--- BEGIN Entries supplied ---
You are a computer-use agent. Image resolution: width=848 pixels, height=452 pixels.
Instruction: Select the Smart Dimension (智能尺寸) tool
--- END Entries supplied ---
--- BEGIN Entries supplied ---
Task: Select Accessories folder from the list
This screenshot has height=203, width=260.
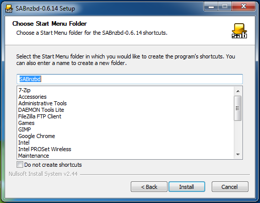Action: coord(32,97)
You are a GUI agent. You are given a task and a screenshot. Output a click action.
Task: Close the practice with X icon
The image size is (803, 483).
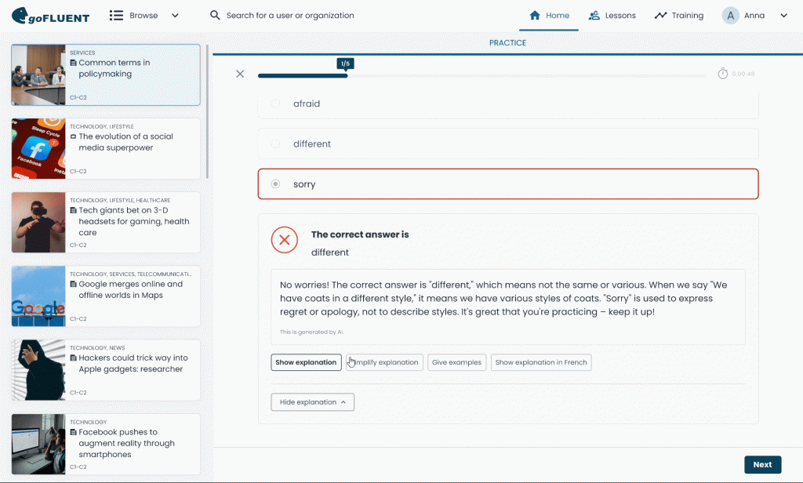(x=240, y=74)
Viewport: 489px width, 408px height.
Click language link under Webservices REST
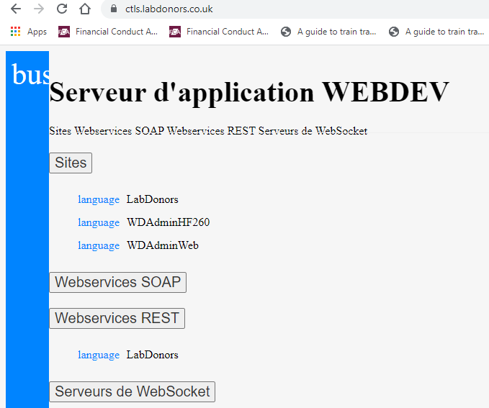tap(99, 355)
--- END Entries supplied ---
#### [Aim of the exercise]
Rewrite everything from the line containing "You are a computer-use" down to the line containing "Instruction: Select the" as a numbered list, leaving out any blank lines.

#### [Result of the exercise]
1. You are a computer-use agent. Image resolution: width=848 pixels, height=452 pixels.
2. Instruction: Select the Smart Dimension (智能尺寸) tool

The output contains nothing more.